## GIVEN REQUEST 1
In the dataset class code below, list every argument that the docstring of `__init__` describes.

## PROVIDED TEXT
____________

This dataset class loads an image and its corresponding label file, converts the normalized bounding box `[x_center, y_center, width, height]` to absolute coordinates `[xmin, ymin, xmax, ymax]` and returns a target dictionary as expected by Mask R-CNN.

In [None]:
class USMicrorobotDetectionDataset(Dataset):
    def __init__(self, root_dir, split='train', transforms=None):
        """
        Args:
            root_dir (str): Path to the dataset root directory.
            split (str): 'train' or 'test'.
            transforms: (callable, optional) Transforms to apply to the image.
        """
        self.root_dir = root_dir
        self.split = split
        self.transforms = transforms
        self.images_dir = os.path.join(root_dir, 'images', split)
        self.labels_dir = os.path.join(root_dir, 'labels', split)
        self.image_files = sorted([f for f in os.listdir(self.images_dir) if f.lower().endswith('.png')])

    def __len__(self):
        return len(self.image_files)

    def __getitem__(self, idx):
        # Load image
        img_path = os.path.join(self.images_dir, self.image_files[idx])
        image = Image.open(img_path).convert('RGB')  # convert grayscale to RGB
        width, height = image.size

        # Load corresponding label file
        label_file = os.path.splitext(self.image_files[idx])[0] + '.txt'
        label_path = os.path.join(self.labels_dir, label_file)
        with open(label_path, 'r') as f:
            line = f.readline().strip()
            # Drop the first value, keeping only the 4 bounding box values
            values = [float(x) for x in line.split()[1:]]  # [x_center, y_center, w, h]

        # Convert normalized bbox to absolute coordinates
        x_center, y_center, w_norm, h_norm = values
        x_center_abs = x_center * width
        y_center_abs = y_center * height
        w_abs = w_norm * width
        h_abs = h_norm * height
        xmin = x_center_abs - w_abs / 2
        ymin = y_center_abs - h_abs / 2
        xmax = x_center_abs + w_abs / 2
        ymax = y_center_abs + h_abs / 2

        box = [xmin, ymin, xmax, ymax]

        # Create target dictionary
        target = {}
        target['boxes'] = torch.as_tensor([box], dtype=torch.float32)

____________

## DATA SUPPLIED
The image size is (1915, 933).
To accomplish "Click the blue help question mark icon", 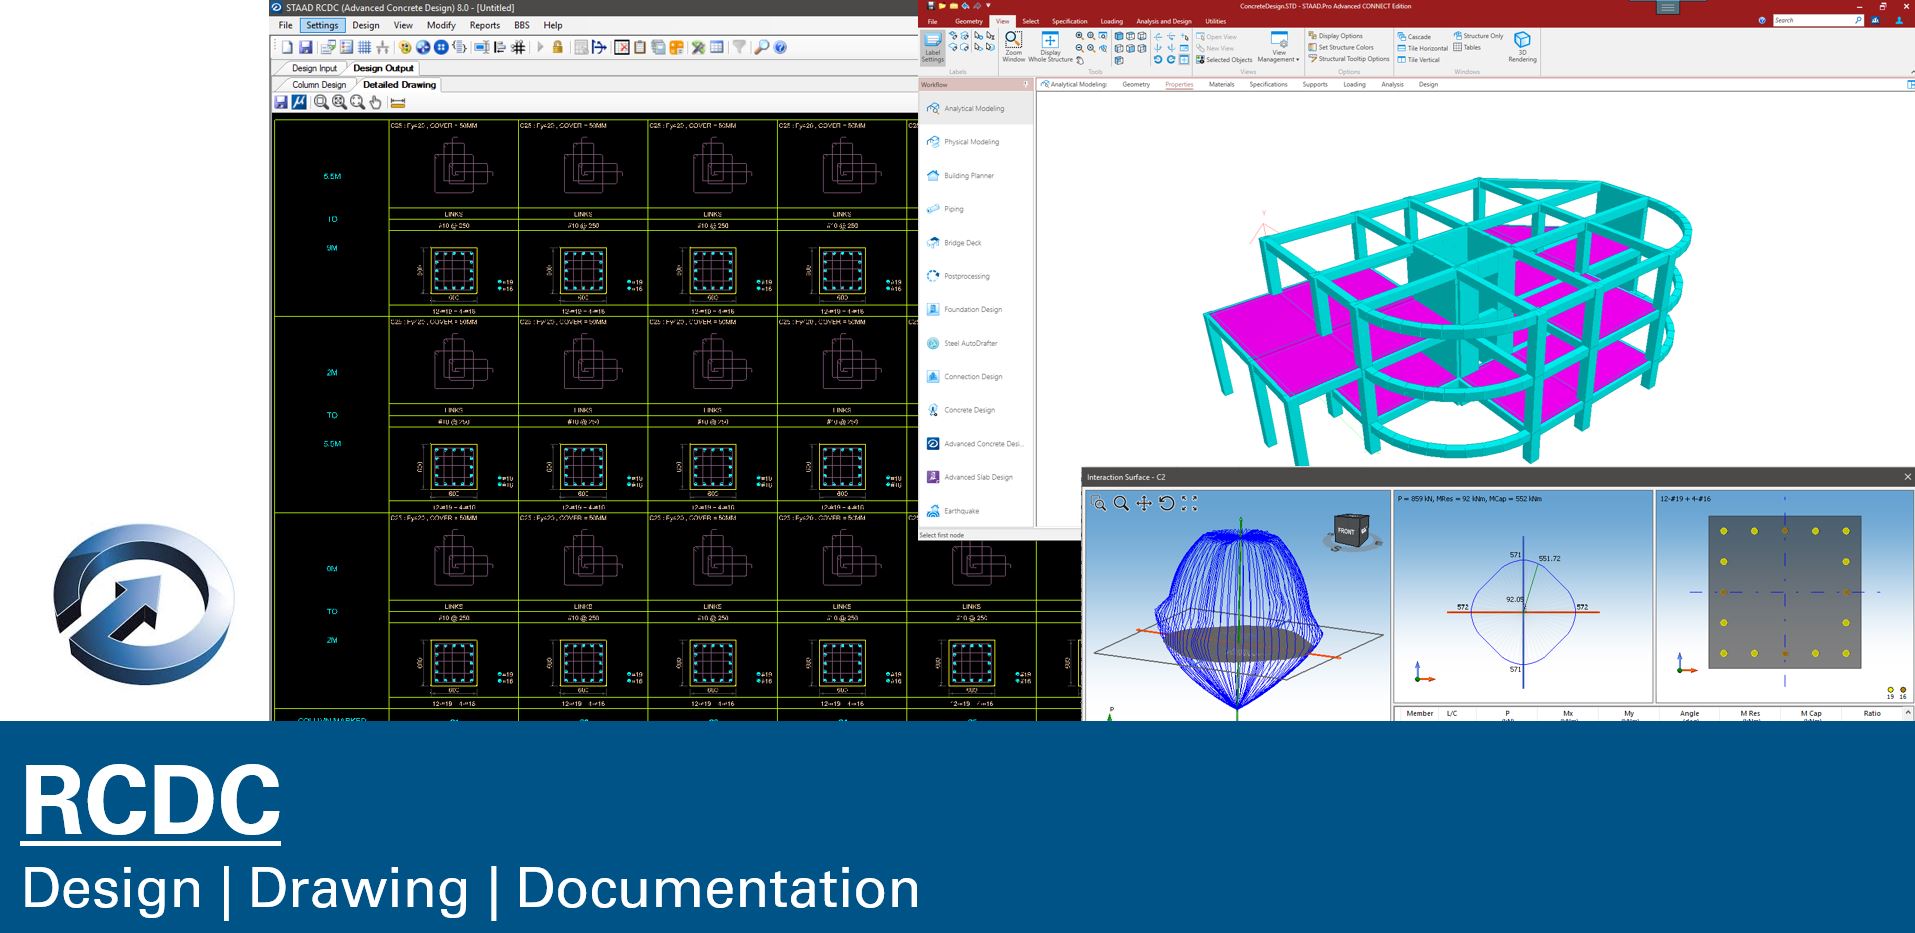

____________

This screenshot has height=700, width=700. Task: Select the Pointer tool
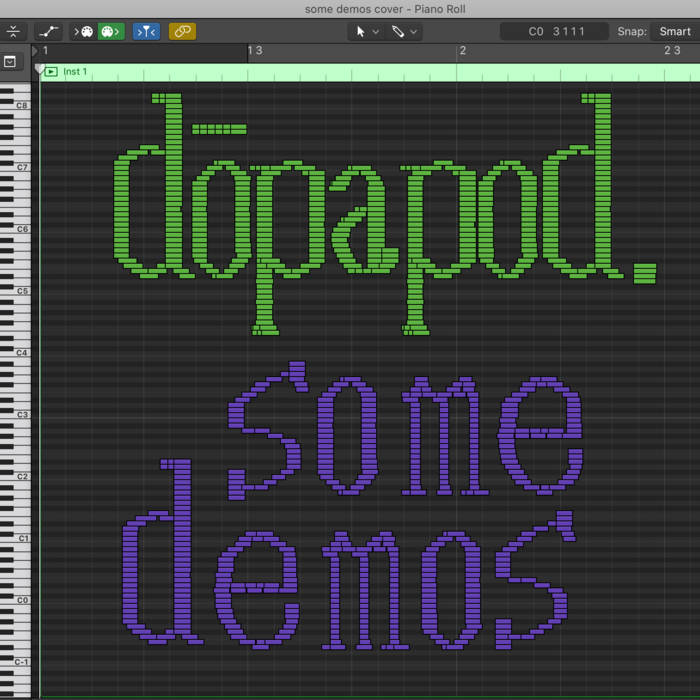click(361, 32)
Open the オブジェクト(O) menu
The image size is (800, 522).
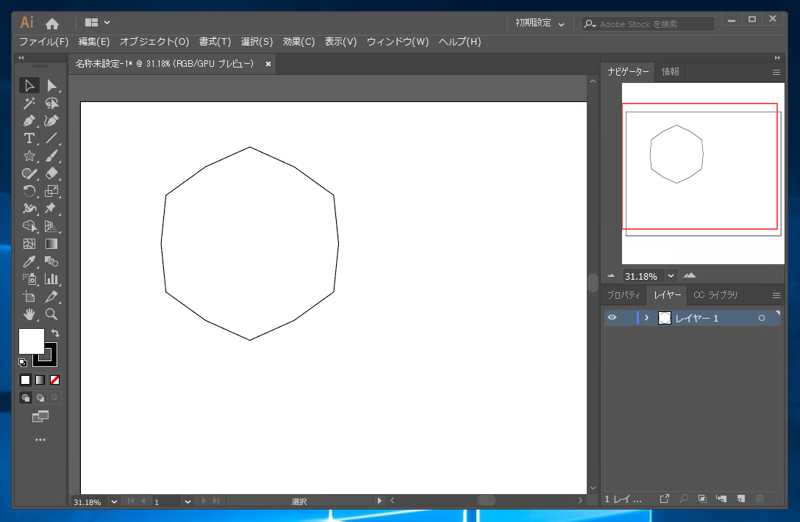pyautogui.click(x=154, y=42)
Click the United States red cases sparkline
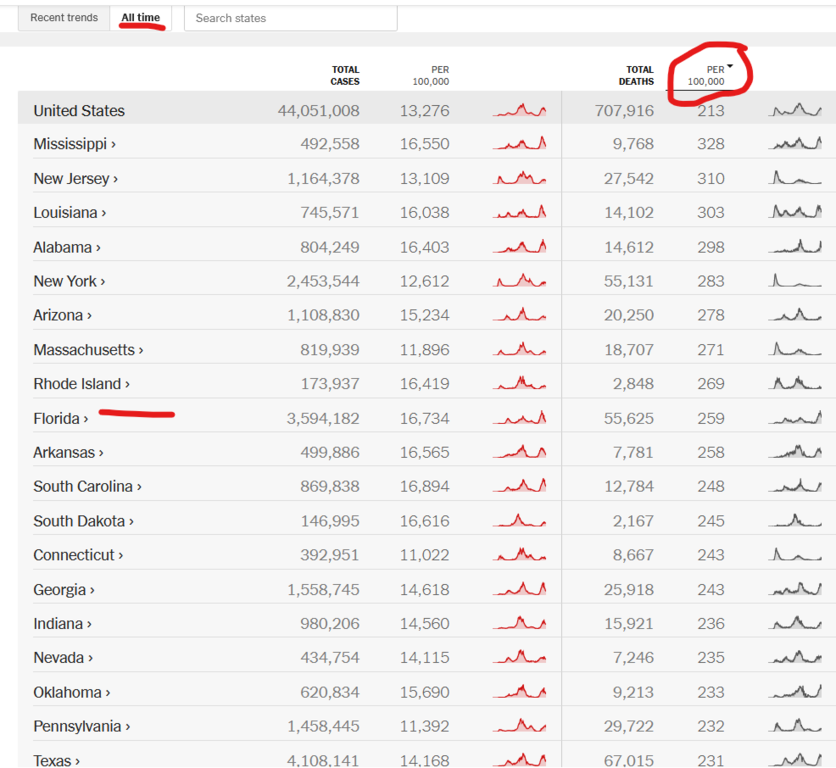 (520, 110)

____________

## GIVEN REQUEST 2
In the entries, take the stretch from "The image size is (1915, 933)." through "the blue help" and rewrite only those lines with "icon" swapped for "button", omitting the pictures.

## TASK RESULT 1
root_dir, split, transforms

## TASK RESULT 2
The image size is (1915, 933).
To accomplish "Click the blue help question mark button", 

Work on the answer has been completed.